* [Given entries]:

::::::

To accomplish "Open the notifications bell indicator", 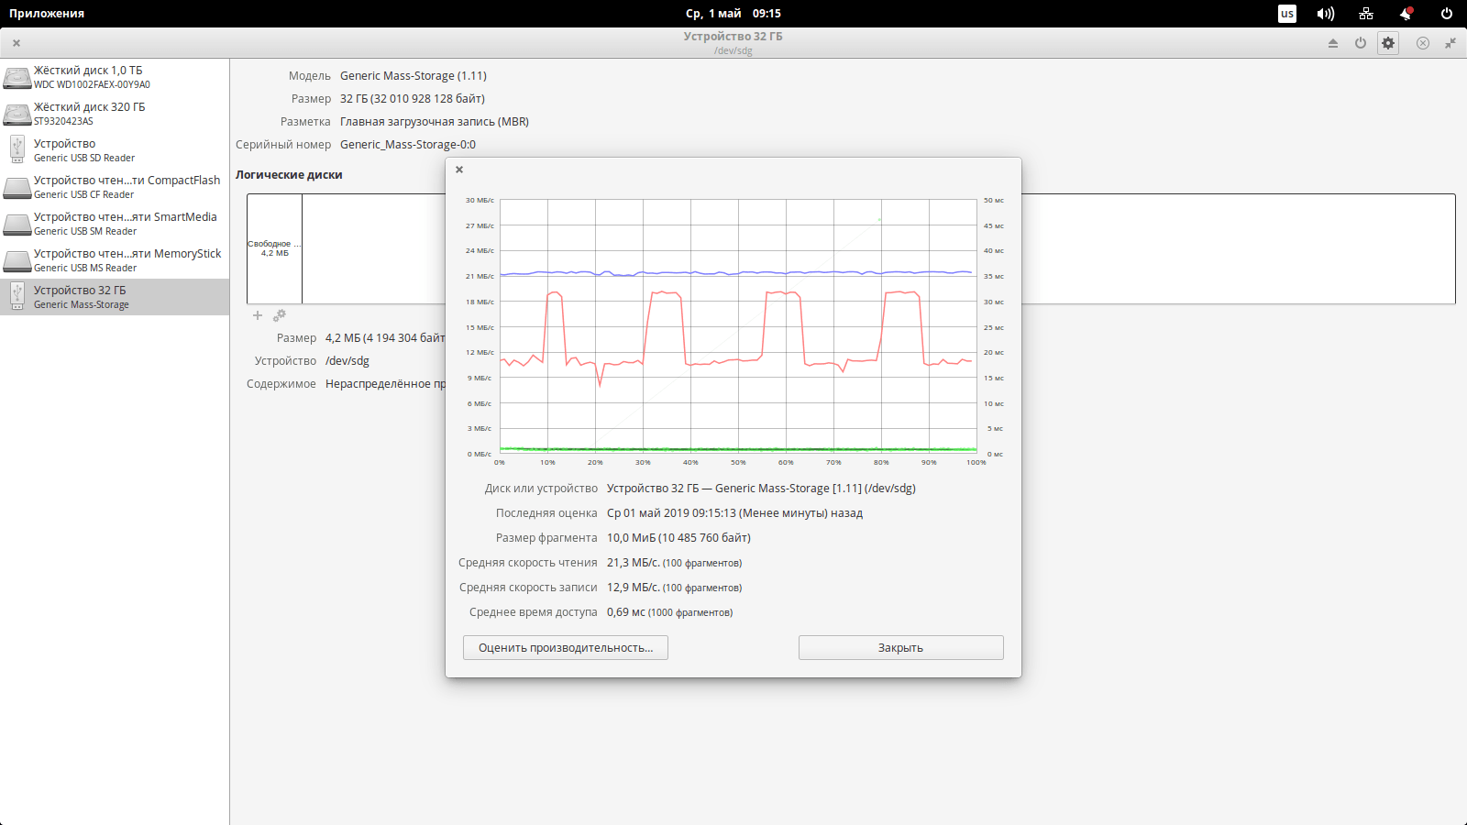I will pos(1406,14).
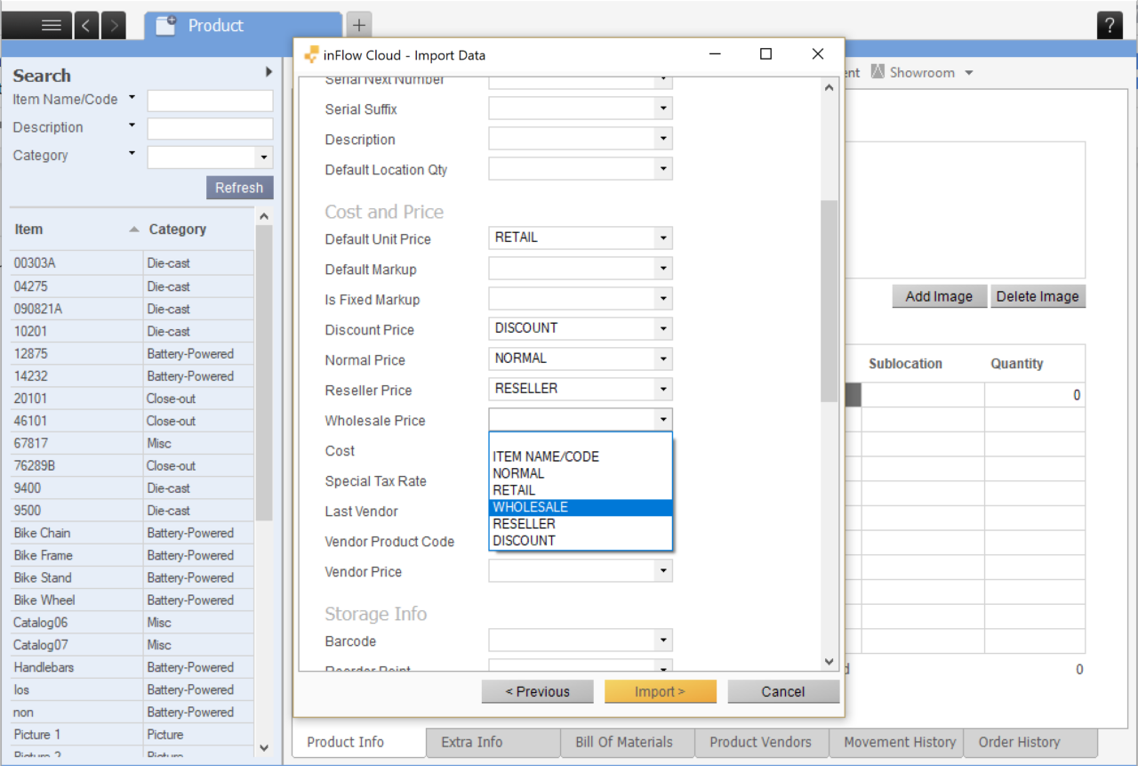Open the hamburger navigation menu
This screenshot has width=1138, height=766.
(51, 25)
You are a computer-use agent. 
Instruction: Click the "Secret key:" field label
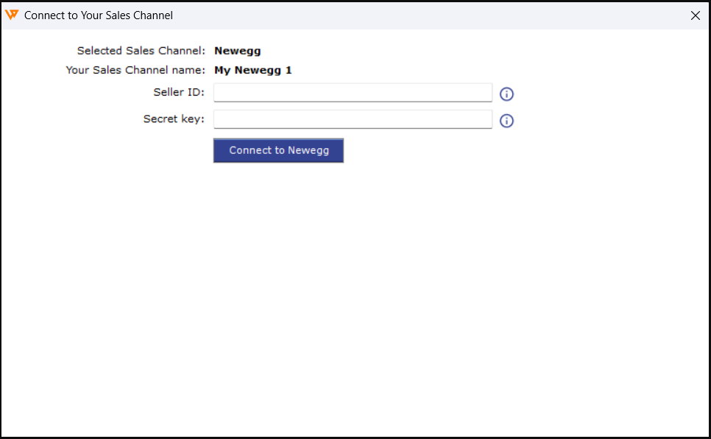pos(174,119)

::::::

* [Exercise objective]: Give again, exactly as written, the lines from the one with "You are a computer-use agent." through the last line of the entries above, but skip the pictures.

* [Response]:
You are a computer-use agent. 
Instruction: Click the "Secret key:" field label
pos(174,119)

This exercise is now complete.